Professor Jay Kesten's paper discusses the longstanding boundaries and assumptions governing U.S. public markets warrant renewed scrutiny in light of profound structural change. These changes undermine long‑held assumptions and signal the need to rethink the governance framework.

Speaker: Professor Jay Kesten (Lauren Scholz Comments)

3:15 PM - Afternoon Break

  • FSU College of Law, Stoops Student Lounge

3:30 PM - "The Notice Paradox: Judicial Constructs versus Empirical Realities"

Professor Tim Sample's paper examines how courts rely on visual cues to signal notice in digital contracts, but experiments show that these cues boost perceived notice while reducing actual awareness. The results challenge core assumptions behind notice‑and‑consent systems.

Speaker: Tim Samples (Cammy Crolic Comments)

4:30 PM - Reception

  • FSU College of Law, Rotunda

Featured Speakers

Craig Glidden ('83), President and Chief Administrative Officer at Cruise

Craig Glidden served as the Executive Vice President and Strategic Advisor of General Motors (GM). Prior to joining GM, Glidden served as the Executive Vice President & Chief Legal Officer for LyondellBasell, one of the world’s largest plastics, chemicals, and refining companies. He also previously served as Senior Vice President, General Counsel & Corporate Secretary of Chevron Phillips Chemical Co., a position he held after leaving private law practice.

Jessica Bregant, Associate Professor of Law at the University of Houston

Professor Bregant is an Assistant Professor of Law and Associate Faculty in the Department of Psychology. She was most recently the Jerome Hall Postdoctoral Fellow at Indiana University Maurer School of Law and previously served as the Law, Behavior, and Social Science Fellow at the University of Illinois College of Law. She also clerked for the Hon. Rita B. Garman of the Illinois Supreme Court.

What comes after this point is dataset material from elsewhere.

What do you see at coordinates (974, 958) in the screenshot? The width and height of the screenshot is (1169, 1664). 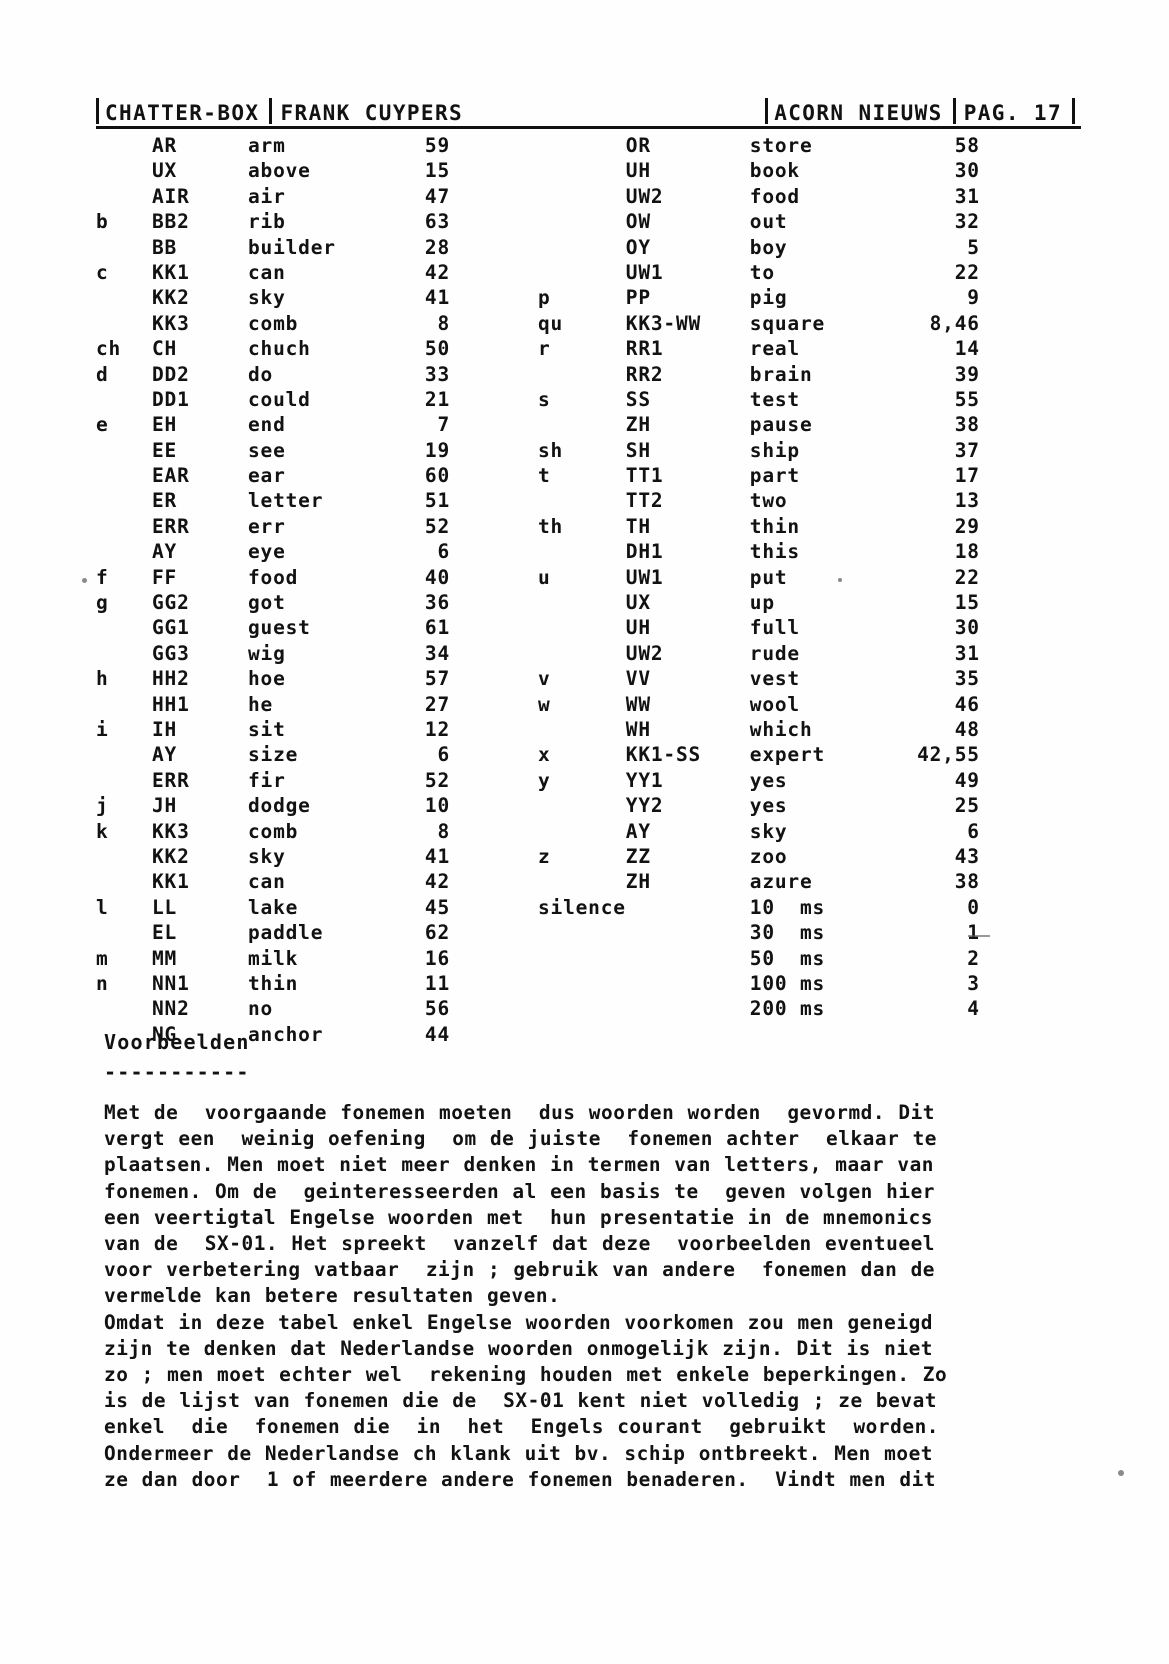 I see `row-code-right: 2` at bounding box center [974, 958].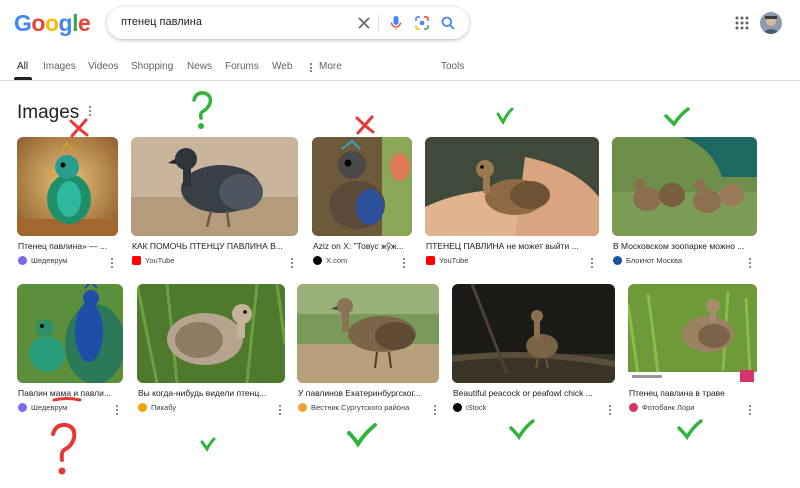  Describe the element at coordinates (458, 408) in the screenshot. I see `istock-icon` at that location.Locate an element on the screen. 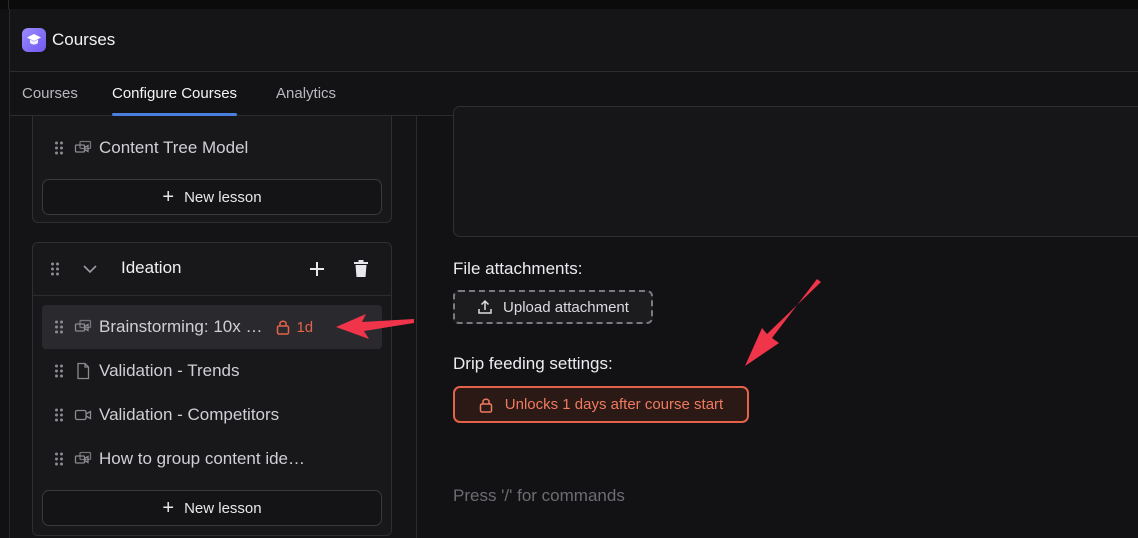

Jay Kesten, Associate Professor of Law at Florida State University

Professor Kesten is an Associate Professor whose research focuses on both theoretical and empirical aspects of corporate governance and public markets. His recent publications address emerging topics in corporate law, mergers and acquisitions, corporate political activity, and the market for Initial Public Offerings. Before entering academia, he was a litigator in Boston, where his practice focused primarily on corporate and securities litigation, and he clerked at the British Columbia Supreme Court.

Jennifer Robbennolt, Alice Curtis Campbell Professor of Law and Professor of Psychology and Co-Director of the Illinois Program on Law, Behavior and Social Science

Professor Robbennolt's research integrates psychology into the study of law and legal institutions, focusing primarily on legal decision-making and the use of empirical research methodology in law. She has served as the chair of the AALS section on law and the social sciences and as the secretary of the American Psychology-Law Society. She currently serves as an Associate Editor of the Law and Society Review and as is on the editorial boards of Psychology, Public Policy, and Law and Law and Human Behavior.

Tim Samples, Professor of Law at the University of Georgia

Professor Samples is a Professor of Legal Studies at the Terry College of Business. His research on international law focuses primarily on sovereign debt and investor-state disputes. Another area of his work is interdisciplinary research on law and technology. His research appears in the American Business Law Journal, the Harvard International Law Journal, the Yale Journal of International Law, the Berkeley Technology Law Journal, the Columbia Journal of Transnational Law, the University of Pennsylvania Journal of Business Law, the Cornell International Law Journal, the Journal of the Association for Consumer Research, and the Columbia Journalism Review, among others.

Verity Winship, Professor of Law at the University of Illinois Urbana-Champaign

Professor Verity Winship is an expert in business law and complex litigation. Her research focuses on corporate litigation, securities enforcement, and disputes that cross legal systems. Professor Winship’s articles have appeared in such journals as Vanderbilt Law Review, Boston University Law Review, Journal of Empirical Legal Studies, Delaware Journal of Corporate Law, and Stanford Journal of Complex Litigation.